## [Do this]
Copy these rows without changing anything.

## [Data rows]
* * * *

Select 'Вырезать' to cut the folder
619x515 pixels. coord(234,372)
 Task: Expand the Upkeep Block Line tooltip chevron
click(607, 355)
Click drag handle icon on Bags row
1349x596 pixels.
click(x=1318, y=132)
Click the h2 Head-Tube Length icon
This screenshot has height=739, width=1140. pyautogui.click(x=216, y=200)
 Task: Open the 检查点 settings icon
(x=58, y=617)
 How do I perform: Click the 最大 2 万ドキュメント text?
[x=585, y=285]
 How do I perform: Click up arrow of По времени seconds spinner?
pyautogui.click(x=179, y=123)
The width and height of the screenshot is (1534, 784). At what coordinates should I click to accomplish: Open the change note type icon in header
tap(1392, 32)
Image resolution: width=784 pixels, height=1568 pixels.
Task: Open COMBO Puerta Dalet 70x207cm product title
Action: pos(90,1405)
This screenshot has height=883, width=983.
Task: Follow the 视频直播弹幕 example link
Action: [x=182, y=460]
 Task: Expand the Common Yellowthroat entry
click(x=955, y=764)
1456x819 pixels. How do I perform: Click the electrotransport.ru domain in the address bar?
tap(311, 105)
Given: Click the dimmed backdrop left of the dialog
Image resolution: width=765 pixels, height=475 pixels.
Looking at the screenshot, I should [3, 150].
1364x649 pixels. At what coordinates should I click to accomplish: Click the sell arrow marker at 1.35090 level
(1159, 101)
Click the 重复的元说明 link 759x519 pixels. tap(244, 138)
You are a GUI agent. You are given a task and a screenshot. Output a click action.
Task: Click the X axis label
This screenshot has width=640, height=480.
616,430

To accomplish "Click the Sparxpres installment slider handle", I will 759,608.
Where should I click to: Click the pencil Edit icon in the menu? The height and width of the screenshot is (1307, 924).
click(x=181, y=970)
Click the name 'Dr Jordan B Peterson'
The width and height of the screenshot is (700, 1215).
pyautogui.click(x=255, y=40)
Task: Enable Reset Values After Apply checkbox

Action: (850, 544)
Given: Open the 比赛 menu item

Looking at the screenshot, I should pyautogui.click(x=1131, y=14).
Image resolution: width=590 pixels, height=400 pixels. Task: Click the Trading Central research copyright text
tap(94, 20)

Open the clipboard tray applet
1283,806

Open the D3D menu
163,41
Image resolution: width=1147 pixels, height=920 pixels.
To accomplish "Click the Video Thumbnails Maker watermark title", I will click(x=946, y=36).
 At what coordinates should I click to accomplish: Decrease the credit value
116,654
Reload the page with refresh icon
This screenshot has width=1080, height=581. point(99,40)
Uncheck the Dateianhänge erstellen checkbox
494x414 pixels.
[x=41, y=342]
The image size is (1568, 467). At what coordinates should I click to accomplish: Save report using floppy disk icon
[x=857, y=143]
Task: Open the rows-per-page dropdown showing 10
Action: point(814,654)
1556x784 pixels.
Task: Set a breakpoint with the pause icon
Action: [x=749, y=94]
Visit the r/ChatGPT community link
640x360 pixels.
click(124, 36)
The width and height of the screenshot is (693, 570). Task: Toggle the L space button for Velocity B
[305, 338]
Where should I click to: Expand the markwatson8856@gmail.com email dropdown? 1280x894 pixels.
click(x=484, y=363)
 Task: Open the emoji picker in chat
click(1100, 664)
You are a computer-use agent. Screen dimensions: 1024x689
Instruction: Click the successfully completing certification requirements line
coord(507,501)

* * * *

## [Written response]
Select 'Вырезать' to cut the folder
619x515 pixels. coord(234,372)
 Task: Expand the Upkeep Block Line tooltip chevron
click(607, 355)
Click drag handle icon on Bags row
1349x596 pixels.
click(x=1318, y=132)
Click the h2 Head-Tube Length icon
This screenshot has height=739, width=1140. pyautogui.click(x=216, y=200)
 Task: Open the 检查点 settings icon
(x=58, y=617)
 How do I perform: Click the 最大 2 万ドキュメント text?
[x=585, y=285]
 How do I perform: Click up arrow of По времени seconds spinner?
pyautogui.click(x=179, y=123)
The width and height of the screenshot is (1534, 784). At what coordinates should I click to accomplish: Open the change note type icon in header
tap(1392, 32)
Image resolution: width=784 pixels, height=1568 pixels.
Task: Open COMBO Puerta Dalet 70x207cm product title
Action: pos(90,1405)
This screenshot has height=883, width=983.
Task: Follow the 视频直播弹幕 example link
Action: [x=182, y=460]
 Task: Expand the Common Yellowthroat entry
click(x=955, y=764)
1456x819 pixels. How do I perform: Click the electrotransport.ru domain in the address bar?
tap(311, 105)
Given: Click the dimmed backdrop left of the dialog
Image resolution: width=765 pixels, height=475 pixels.
Looking at the screenshot, I should [3, 150].
1364x649 pixels. At what coordinates should I click to accomplish: Click the sell arrow marker at 1.35090 level
(1159, 101)
Click the 重复的元说明 link 759x519 pixels. tap(244, 138)
You are a GUI agent. You are given a task and a screenshot. Output a click action.
Task: Click the X axis label
This screenshot has width=640, height=480.
616,430

To accomplish "Click the Sparxpres installment slider handle", I will 759,608.
Where should I click to: Click the pencil Edit icon in the menu? The height and width of the screenshot is (1307, 924).
click(x=181, y=970)
Click the name 'Dr Jordan B Peterson'
The width and height of the screenshot is (700, 1215).
pyautogui.click(x=255, y=40)
Task: Enable Reset Values After Apply checkbox

Action: (850, 544)
Given: Open the 比赛 menu item

Looking at the screenshot, I should pyautogui.click(x=1131, y=14).
Image resolution: width=590 pixels, height=400 pixels. Task: Click the Trading Central research copyright text
tap(94, 20)

Open the clipboard tray applet
1283,806

Open the D3D menu
163,41
Image resolution: width=1147 pixels, height=920 pixels.
To accomplish "Click the Video Thumbnails Maker watermark title", I will click(x=946, y=36).
 At what coordinates should I click to accomplish: Decrease the credit value
116,654
Reload the page with refresh icon
This screenshot has width=1080, height=581. point(99,40)
Uncheck the Dateianhänge erstellen checkbox
494x414 pixels.
[x=41, y=342]
The image size is (1568, 467). At what coordinates should I click to accomplish: Save report using floppy disk icon
[x=857, y=143]
Task: Open the rows-per-page dropdown showing 10
Action: point(814,654)
1556x784 pixels.
Task: Set a breakpoint with the pause icon
Action: [x=749, y=94]
Visit the r/ChatGPT community link
640x360 pixels.
click(124, 36)
The width and height of the screenshot is (693, 570). Task: Toggle the L space button for Velocity B
[305, 338]
Where should I click to: Expand the markwatson8856@gmail.com email dropdown? 1280x894 pixels.
click(x=484, y=363)
 Task: Open the emoji picker in chat
click(1100, 664)
You are a computer-use agent. Screen dimensions: 1024x689
Instruction: Click the successfully completing certification requirements line
coord(507,501)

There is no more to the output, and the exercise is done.